Why Observability Is the Way to Go | StackPod E2

Georg Höllebauer - enterprise metrics architect at APA-Tech

Georg has nearly 30 years of experience in monitoring and observability under his belt, so we are excited to learn more from him. We talk about his early days as a support engineer and why and how he became an enterprise metrics architect. Also, since Georg is our customer, we're delighted that he wants to share why he uses StackState to make his demanding job a little easier (for himself as well as his team).

Enjoy this episode. Also, if you prefer to read: you can find a written transcript of the episode below.

Episode transcript

Georg: [00:00] Every time we saw the same movie. The monitoring gets red, red, red, thousands of alarms, nobody knows what's the root cause. Everybody's panicked, and real total chaos.

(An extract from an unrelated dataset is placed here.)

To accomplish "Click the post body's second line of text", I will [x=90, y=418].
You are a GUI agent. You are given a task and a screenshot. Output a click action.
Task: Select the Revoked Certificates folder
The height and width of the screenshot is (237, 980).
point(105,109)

Annerieke: [00:17] Hey there, and welcome to the StackPod. This is the podcast where we talk about all things related to observability because that’s what we do and that’s what we’re passionate about, but also what it’s like to work in a tech company. So if you are interested in that, you are definitely in the right place.

Annerieke: [00:34] I am very excited to announce the next guest of the show: Anthony will be talking to our customer Georg Höllebauer and Georg is an Enterprise Metrics Architect at APA IT. APA IT is responsible for all IT services for the Austrian Press Agency, which is the largest press agency in Austria, and they also have other customers they work with. In this podcast, Georg shares about his career, how he became an enterprise metrics architect, what it means, what he loves about his job and – because he’s our customer – also how he uses StackState to make his demanding job a little easier. Enjoy the podcast.

Anthony: [01:24] Hey Georg.

Georg: [01:15] Hello, hi Anthony.

Anthony: [01:16] How you doing today?

Georg: [01:18] Fine. Thanks. Everything's okay. And you?

Anthony: [01:22] Not too bad. So Georg, why don't you just introduce yourself, what you do, a little bit about APA, and why it's full name, the Press Association, is a little bit misleading in terms of what you guys do.

Georg: [01:41] Yes. Because the Austria press agency, is our parent company.

Anthony: [01:47] Yeah.

Georg: [01:47] Yeah. And, this APA IT, where I work, we do all the IT stuff for them. And not only for them, but also for other customers. So let's start, as I already mentioned, I work at the Austrian company APA IT, information technology is the full name. My actual job title is Enterprise Metrics Architect. A little bit about the history, my history there, I started 25 years ago as a normal help desk support engineer with 24 hour, seven days a week shifts. So we also worked at night. Every time there are real people who you can call.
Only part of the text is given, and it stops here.